Selección:
Uno se hacía una pregunta y sólo
después buscaba la respuesta en la red. Pero hoy la dinámica ha
cambiado por completo. El tiempo vacío se ha llenado de paja.
Muy a menudo es Internet quien formula las preguntas, robándole
al individuo nuevos marcos de referencia. Internet es
omnipresente porque está activo siempre y en todas partes.
Al ocupar gran parte de nuestra
vida, hace que con frecuencia descuidemos a las personas a
nuestro alrededor", explica.
Aunque no se les vea, los desconectados
existen.
Gente como Philippe, un comercial
francés que ronda los 40 y que, cuando se quedó en el paro hace unos
tres años, se volvió loco tratando de encontrar trabajo por
Internet, llegando a obsesionarse de tal modo con las plataformas de
búsqueda de empleo que su vida consistía sólo en eso.
Hasta que un buen día, harto de que se
le fuera la vida controlando Internet y viendo que se había hecho un
adicto, decidió desconectarse y presentarse en persona en varias
empresas llevando su currículo en mano.
Le salió trabajo...
Y no sólo eso:
cuando se dio cuenta del poder del
trato directo, en la empresa en la que empezó a trabajar pidió
que le dejaran desempeñar su empleo sin echar mano de Internet,
recurriendo a las relaciones personales.
Y le fue tan bien que, como se lee en el
libro de Puig Punyet, acabaron adoptando su método en toda la
compañía.
-
Ó Jon, un niño de 14 años de
Bilbao que ha sido adicto a los videojuegos, que también
forma parte de la galería de personajes de La gran adicción
y lleva un año de feliz desconexión.

Segmento de datos:

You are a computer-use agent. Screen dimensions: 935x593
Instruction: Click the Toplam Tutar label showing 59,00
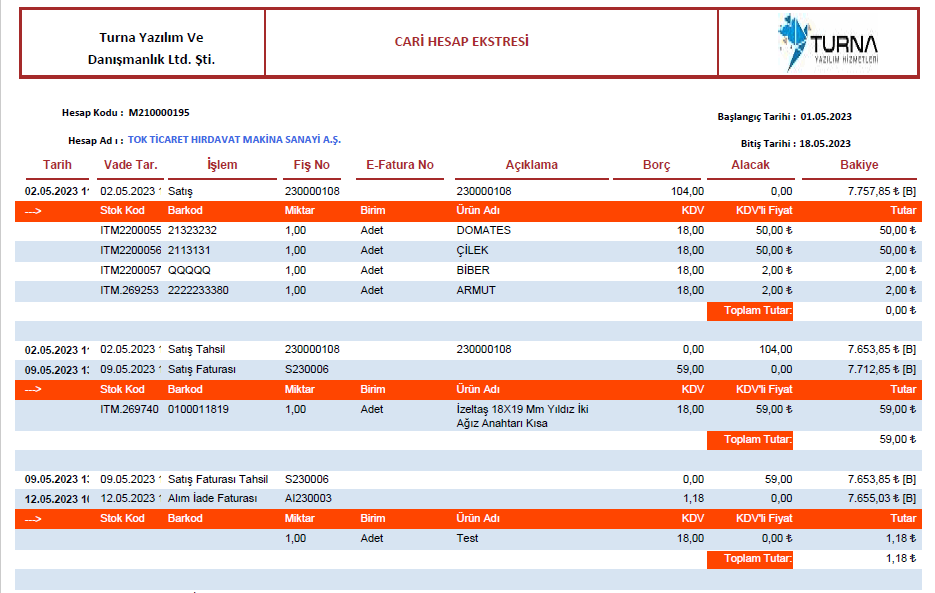pyautogui.click(x=758, y=439)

Ejercicios por completar:
A - Según la selección sobre la desconexión de Internet, ¿por qué decidió Philippe desconectarse? Explícalo en una a tres oraciones.
B - Retoma, por favor, la selección sobre la desconexión de Internet justo después de su última oración.

Las respuestas:
A - Philippe decidió desconectarse porque estaba harto de que se le fuera la vida controlando Internet. Además, vio que se había hecho un adicto.

B -
-
Ó Cristina, una barcelonesa de
29 años que, después de buscar infructuosamente el amor a
través de Tinder y otras redes similares, decidió dar una
patada a todo ese mundo virtual y recuperar su tiempo .
-
Ó Kaya, una inglesa de 26 años
que trabajó durante un tiempo en el mundo de la moda y que,
harta de asistir a fiestas en las que el objetivo de todos
los invitados era salir estupendos en las fotos y las
selfies que luego se colgaban en los redes sociales,
decidió hacer una fiesta sin móviles.
Los asistentes se
sintieron tan aliviados y relajados que Kaya ha hecho de eso
su negocio:
se gana la vida haciendo fiestas secretas en
distintos lugares de Londres que se dan a conocer por el
boca a boca y en las que está absolutamente prohibido hacer
fotos.
Son fiestas que le encantarían a
Essena O'Neill, una bloguera australiana que contaba con 500.000
seguidores en Instagram, 20.000 en Snapchat y 250.000 en YouTube y
que, el año pasado, decidió acabar con la obsesión de perfección que
marcaba su vida.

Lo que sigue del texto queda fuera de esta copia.